Both the U.S. and Israel encourage their citizens to think only of their own suffering, and never of the suffering they inflict on others. Americans must never forget 9/11 or the POW/MIAs of Vietnam; Israelis must never forget the Holocaust. If too many Americans and Israelis relaxed their grip on innocence, virtue and victimhood, they might begin to question state-sanctioned violence and war. To be ready for the next round, they need to keep a clean conscience, no matter what. 

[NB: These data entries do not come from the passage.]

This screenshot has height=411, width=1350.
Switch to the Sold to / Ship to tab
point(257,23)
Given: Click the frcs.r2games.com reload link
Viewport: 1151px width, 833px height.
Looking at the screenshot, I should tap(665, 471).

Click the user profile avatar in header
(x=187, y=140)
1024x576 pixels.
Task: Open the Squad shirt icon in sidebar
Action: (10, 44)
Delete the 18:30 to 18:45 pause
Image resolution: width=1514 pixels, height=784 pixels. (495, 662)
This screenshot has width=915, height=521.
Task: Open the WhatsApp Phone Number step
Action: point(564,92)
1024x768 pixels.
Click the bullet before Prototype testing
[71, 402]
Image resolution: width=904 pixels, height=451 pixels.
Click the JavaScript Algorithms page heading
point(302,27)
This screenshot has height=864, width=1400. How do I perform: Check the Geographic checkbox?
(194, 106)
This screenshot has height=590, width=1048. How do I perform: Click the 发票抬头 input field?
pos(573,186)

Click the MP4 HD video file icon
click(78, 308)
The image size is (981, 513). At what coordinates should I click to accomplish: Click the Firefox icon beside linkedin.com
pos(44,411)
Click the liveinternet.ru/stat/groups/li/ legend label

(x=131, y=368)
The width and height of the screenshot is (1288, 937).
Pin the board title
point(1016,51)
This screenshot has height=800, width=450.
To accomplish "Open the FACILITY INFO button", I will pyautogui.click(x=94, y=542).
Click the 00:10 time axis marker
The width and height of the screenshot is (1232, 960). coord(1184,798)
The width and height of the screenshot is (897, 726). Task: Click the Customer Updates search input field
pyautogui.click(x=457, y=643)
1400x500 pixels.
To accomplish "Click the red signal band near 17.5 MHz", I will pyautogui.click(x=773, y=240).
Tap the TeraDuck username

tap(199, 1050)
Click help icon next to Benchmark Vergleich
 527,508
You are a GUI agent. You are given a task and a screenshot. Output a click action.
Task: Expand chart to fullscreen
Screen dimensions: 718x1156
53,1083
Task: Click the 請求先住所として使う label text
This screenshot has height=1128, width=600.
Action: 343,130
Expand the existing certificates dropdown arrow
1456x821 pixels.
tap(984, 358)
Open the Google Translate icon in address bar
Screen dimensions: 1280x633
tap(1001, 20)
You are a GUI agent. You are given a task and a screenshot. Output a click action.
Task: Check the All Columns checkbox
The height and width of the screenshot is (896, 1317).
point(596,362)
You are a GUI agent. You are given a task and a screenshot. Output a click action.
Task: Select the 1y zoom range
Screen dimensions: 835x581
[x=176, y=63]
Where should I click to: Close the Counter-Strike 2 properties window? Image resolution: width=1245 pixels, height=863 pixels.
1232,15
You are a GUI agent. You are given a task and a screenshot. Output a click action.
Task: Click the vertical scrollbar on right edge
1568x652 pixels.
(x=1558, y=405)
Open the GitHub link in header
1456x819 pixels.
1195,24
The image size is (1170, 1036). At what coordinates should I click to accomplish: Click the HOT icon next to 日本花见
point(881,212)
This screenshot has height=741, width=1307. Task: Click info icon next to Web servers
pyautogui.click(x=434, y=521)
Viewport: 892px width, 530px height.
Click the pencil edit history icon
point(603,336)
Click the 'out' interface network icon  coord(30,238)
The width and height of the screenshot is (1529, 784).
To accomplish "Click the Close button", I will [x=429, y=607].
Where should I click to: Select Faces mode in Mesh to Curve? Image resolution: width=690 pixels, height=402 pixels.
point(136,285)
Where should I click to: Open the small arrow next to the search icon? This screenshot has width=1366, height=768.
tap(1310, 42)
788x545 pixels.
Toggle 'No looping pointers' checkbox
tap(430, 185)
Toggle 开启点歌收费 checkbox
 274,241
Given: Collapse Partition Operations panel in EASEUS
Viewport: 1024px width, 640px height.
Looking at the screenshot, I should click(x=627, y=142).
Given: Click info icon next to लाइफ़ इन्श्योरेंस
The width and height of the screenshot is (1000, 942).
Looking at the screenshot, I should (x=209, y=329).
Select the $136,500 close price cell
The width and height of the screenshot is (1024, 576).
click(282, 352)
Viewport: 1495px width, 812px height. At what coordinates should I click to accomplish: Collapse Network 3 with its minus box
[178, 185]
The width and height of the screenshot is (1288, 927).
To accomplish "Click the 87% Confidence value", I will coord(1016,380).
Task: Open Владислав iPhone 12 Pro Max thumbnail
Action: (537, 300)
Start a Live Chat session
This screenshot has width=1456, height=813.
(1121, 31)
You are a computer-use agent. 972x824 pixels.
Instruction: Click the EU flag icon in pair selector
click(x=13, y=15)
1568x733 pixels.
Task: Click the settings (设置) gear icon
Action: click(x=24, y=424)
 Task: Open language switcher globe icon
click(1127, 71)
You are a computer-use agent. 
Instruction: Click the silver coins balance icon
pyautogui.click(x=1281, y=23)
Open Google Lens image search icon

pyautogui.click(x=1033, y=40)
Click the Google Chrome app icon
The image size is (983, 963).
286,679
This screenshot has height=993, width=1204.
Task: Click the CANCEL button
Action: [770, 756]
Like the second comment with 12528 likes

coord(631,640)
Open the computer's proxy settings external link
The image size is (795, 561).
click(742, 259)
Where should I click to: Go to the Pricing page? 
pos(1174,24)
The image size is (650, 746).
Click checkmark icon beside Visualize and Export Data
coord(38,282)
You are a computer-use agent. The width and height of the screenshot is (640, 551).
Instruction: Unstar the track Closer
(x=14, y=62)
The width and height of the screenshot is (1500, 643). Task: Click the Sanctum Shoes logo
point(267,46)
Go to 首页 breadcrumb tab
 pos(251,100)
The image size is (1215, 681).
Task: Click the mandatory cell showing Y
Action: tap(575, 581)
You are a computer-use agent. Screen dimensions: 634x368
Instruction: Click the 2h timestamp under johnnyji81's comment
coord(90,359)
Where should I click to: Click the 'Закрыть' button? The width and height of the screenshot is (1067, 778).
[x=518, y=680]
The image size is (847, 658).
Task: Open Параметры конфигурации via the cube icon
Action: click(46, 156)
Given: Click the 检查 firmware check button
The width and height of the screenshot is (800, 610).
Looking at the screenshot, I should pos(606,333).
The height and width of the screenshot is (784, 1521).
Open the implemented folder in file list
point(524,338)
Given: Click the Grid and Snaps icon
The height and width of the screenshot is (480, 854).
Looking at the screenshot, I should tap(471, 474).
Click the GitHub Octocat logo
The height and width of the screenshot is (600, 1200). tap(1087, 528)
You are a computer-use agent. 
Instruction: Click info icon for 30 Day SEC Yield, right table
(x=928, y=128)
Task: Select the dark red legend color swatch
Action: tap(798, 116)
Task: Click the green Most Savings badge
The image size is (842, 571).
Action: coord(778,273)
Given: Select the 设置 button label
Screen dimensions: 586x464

Israel owes its existence to the Holocaust, which also provides it with a justification that is beyond question. However, Israel's weaponization of tha history is another story. By making the Holocaust the defining event of Jewish history between the dispersion and the establishment of Israel, Zionists implicitly devalue not only Jewish achievements in the diaspora but Jewish life altogether before 1948, or they connect those achievements to the dream of a Jewish state as the abiding inspiration of the Jewish people. In doing so, they magnify their own importance and exalt the Jewish state. The fact that using the Holocaust to absolve Israel of its ongoing crimes defames the memory of the Holocaust's victims does not trouble them. 

For a nation or people to embrace a permanent identity of victim carries the risk of becoming a victimizer oneself, a danger that both America's and Israel's ruling classes refuse to see. The only lesson Zionists deign to take from 2,000 years of Jewish history in the diaspora is that Jews were always hated and persecuted and therefore are exempt from any moral prohibitions in "defense" of the homeland. In effect, Israel claims the right to behave like any anti-Semitic oppressor of old. 

The only grounds Israel has left itself for finding Nazism abhorrent, given its treatment of the Palestinians, is that so many of Nazism's victims were Jews. It has no broader moral grounds for condemning the Nazis, and does not seem to care.

So here, finally, is my question: Who, if not us, is going to hold our governments to account for their lawless partnership, instead of letting them continue to use us as their alibi?


By Doug Neiss

Doug Neiss is a retired business writer and editor.